- [Stated exercise]:
Reproduce the lines of the material below verbatim, from the line containing "Open the Boot tab" through the end of the material, both included.

[Stored entries]

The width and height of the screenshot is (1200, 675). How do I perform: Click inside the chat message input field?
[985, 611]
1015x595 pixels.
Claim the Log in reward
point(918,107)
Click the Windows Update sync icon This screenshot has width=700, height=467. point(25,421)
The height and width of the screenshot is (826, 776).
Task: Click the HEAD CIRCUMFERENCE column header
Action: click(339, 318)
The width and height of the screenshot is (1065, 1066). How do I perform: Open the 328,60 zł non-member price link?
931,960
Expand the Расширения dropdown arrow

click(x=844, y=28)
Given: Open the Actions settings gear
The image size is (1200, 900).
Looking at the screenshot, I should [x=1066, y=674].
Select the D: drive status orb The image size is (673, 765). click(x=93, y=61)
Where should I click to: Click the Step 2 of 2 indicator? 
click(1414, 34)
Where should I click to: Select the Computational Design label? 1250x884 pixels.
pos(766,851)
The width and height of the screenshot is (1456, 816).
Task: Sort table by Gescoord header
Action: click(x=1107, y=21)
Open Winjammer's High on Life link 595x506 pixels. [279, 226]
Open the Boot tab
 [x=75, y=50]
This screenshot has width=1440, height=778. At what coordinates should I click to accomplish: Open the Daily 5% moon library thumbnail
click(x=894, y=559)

- [Solution to this exercise]:
Open the Boot tab
 [x=75, y=50]
This screenshot has width=1440, height=778. At what coordinates should I click to accomplish: Open the Daily 5% moon library thumbnail
click(x=894, y=559)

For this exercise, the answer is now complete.